While Newsom has not taken away health insurance from anyone, he proposed the state stop paying for health care workers to care for some 14,000 disabled immigrants in their home. That would save the state $94.7 million. While he hasn’t pulled back the state’s commitment to expanded kindergarten, he proposed eliminating $550 million that would have helped school districts build the facilities they need to teach all of those extra students.

 

After promising to pay for child care for another 146,000 children from low-income families, Newsom on Friday proposed pausing that expansion at 119,000. And after promising to boost how much money doctor’s get to treat Medicaid patients, Newsom on Friday proposed canceling $6.7 billion that had been set aside to do that.

 

[…]

 

In total, Newsom is proposing $32.8 billion in cuts over two years, including eliminating 10,000 unfilled state jobs and an 8% cut to state operations — including things like eliminating landlines. He promised there would be no layoffs, furloughs or salary cuts for the state’s more than 221,000 state workers.

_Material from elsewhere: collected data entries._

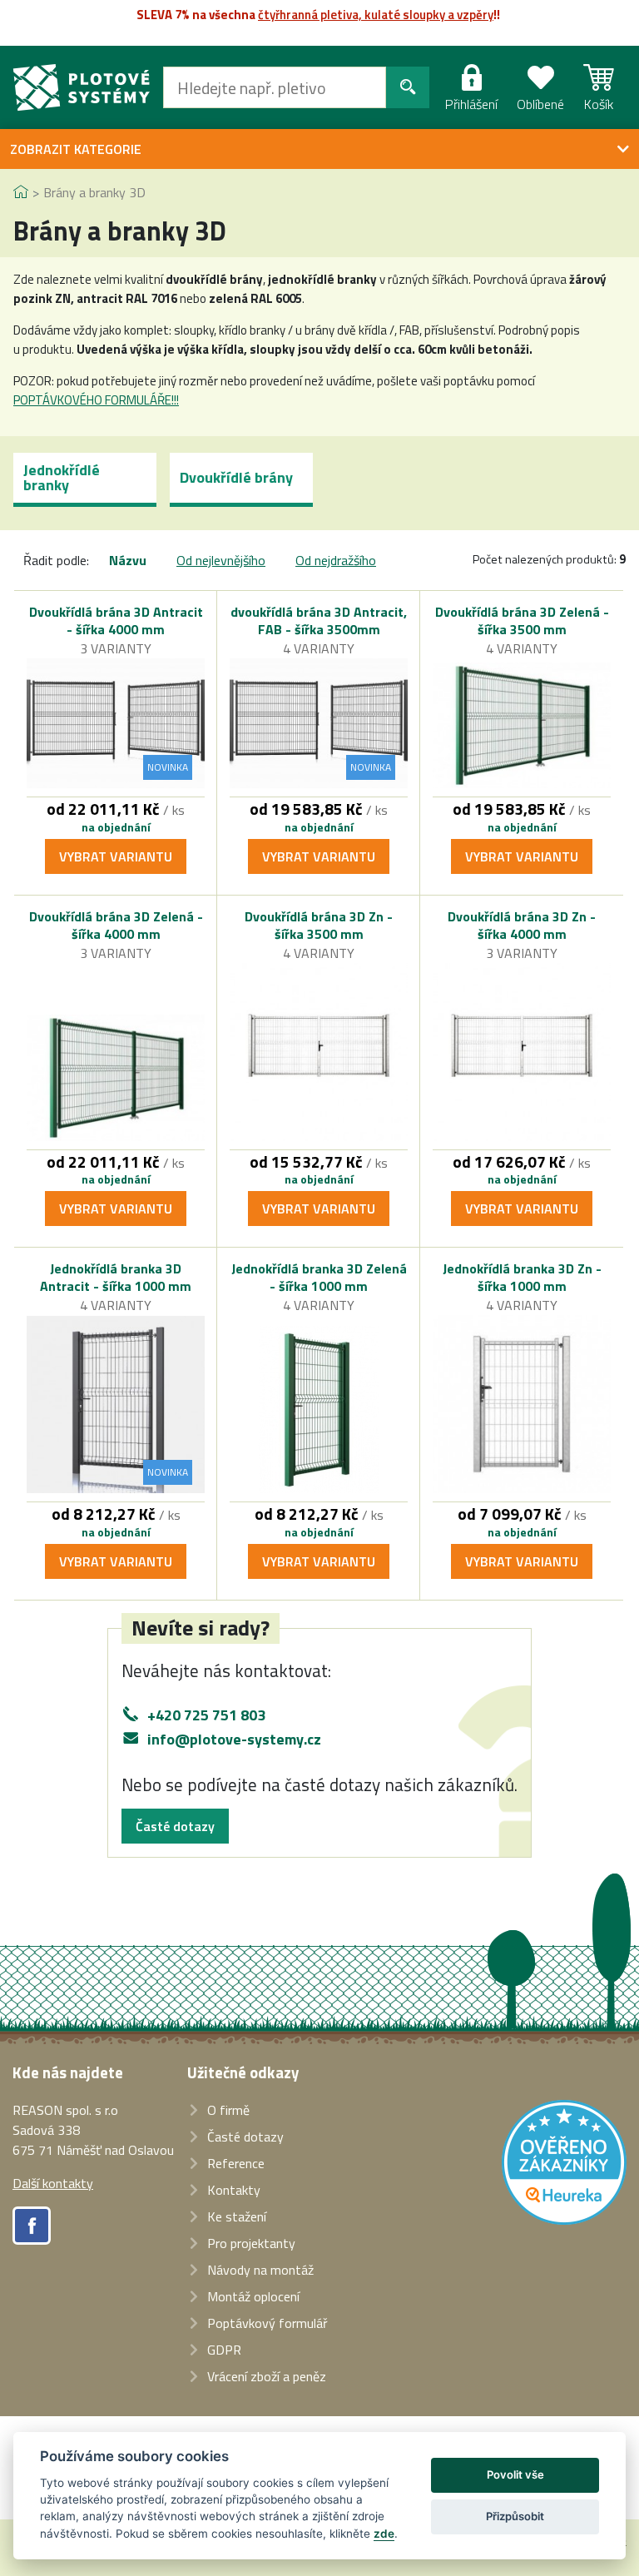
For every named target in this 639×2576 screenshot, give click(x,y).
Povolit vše (515, 2474)
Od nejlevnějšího (220, 560)
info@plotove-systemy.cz (234, 1739)
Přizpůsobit (515, 2516)
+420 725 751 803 (206, 1715)
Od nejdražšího (335, 560)
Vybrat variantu (115, 856)
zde (384, 2533)
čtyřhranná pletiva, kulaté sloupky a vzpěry (375, 14)
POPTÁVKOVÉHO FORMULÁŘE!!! (96, 399)
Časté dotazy (175, 1826)
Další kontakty (52, 2183)
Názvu (127, 560)
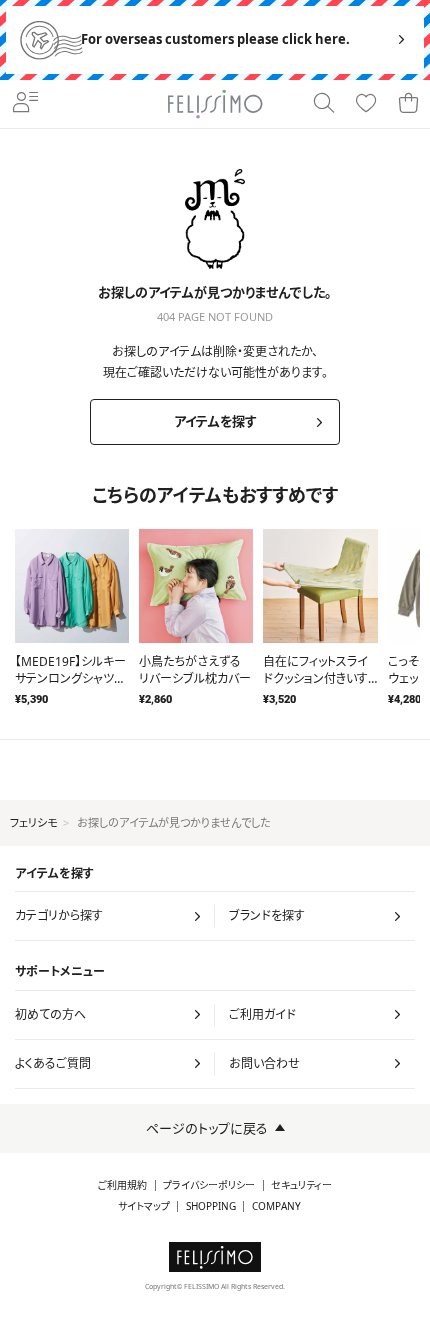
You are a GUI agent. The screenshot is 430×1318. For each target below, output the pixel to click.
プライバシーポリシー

Wisconsin Supreme Court to Decide Fewest Cases in 40 Years

Is this a problem? I rather like a minimalist court. Although it does seem that this particular court is usurping power and running roughshod over the Constitution where they choose.

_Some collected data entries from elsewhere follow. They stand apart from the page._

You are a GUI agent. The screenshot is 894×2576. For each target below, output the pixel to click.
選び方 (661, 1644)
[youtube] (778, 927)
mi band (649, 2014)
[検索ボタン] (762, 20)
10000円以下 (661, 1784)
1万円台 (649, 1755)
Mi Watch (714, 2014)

It would be the first time the court has issued fewer than 40 decisions in a term in at least four decades.

 

According to Ball’s analysis, the court filed more than 130 decisions in its 1980-81 term and has generally fluctuated between 40 and 100 per term in subsequent years. Before the late 1970s and the creation of the court of appeals, the state Supreme Court often filed more than 200 decisions per term and sometimes more than 300.

 

[…]

The number of petitions for review has dropped significantly. The court received 658 petitions in its 2020-21 term, 624 in 2021-22 and 573 in 2022-23. According to a March 2024 report from the court, 332 petitions have been filed in the current term.

“In addition to a smaller number of petitions for review, the justices have clearly decided that fewer of the petitions merit acceptance. Why that might be is harder to say,” Ball said.

It is interesting that there are so few petitions. Does this indicate a lack of confidence in the court? Maybe. Maybe it’s just coincidence.